What you don’t see is the volume of Emergency Medical staff on standby during the event when someone is injured along anywhere in the course. Last year I recall a runner being transported to the hospital after sustaining running related injuries- the Ambulance drove among runners!
Demanding full refunds seems a bit selfish. Most of the participant fees cover not only the swag and general overhead, but there’s a ton of logistics involved and time spent organizing that can’t be refunded. Time is money, and when an event is planned and people invest a lot of time to make it happen, I think it’s only fair we honor those individuals but not requesting a full refund. Also, not to mention the charities involved in conjunction with the race. Demanding a full refund robs those charities of precious dollars.

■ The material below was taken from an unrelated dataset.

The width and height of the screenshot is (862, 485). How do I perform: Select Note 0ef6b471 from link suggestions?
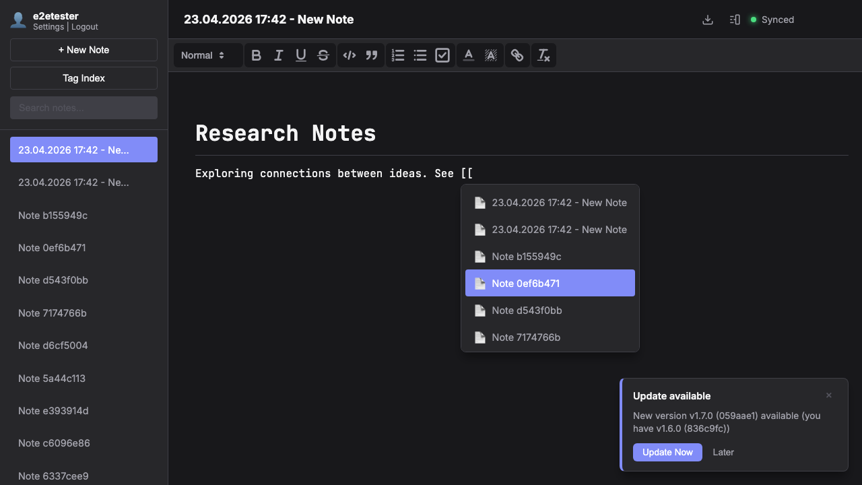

Point being: take it in stride and accept the outcome.
I know and understand the frustration, after all I’m a participant as well! But I also think we all need to step back and look at the big picture and appreciate how difficult this decision is, and to respect the outcome, after all it’s respect for the community that is most important.
Another thing to remember, during this pandemic, local community hospitals are going to be inundated with patients. Since this is flu season, anyone that so much as senses a whiff of flu symptoms is most likely going to think “what if” and head to the local hospital or urgent care facility for Coronavirus testing.
Now add the needs of the 1,000’s of people registered and participating in the event all at once… seems like a recipe for disaster. So out of respect for the Philadelphia community, I applaud the event organizers for decided to cancel the event.
Put it this way, had the race not been cancelled, and there was an outbreak of the Coronavirus, what’s the likelihood the city of Philadelphia would be willing to allow future running events? Like I said, don’t be a jerk, let’s preserve our trust and relationship with the communities we run and hope for a better future.
See you next year Philly Hot Chocolate 15k!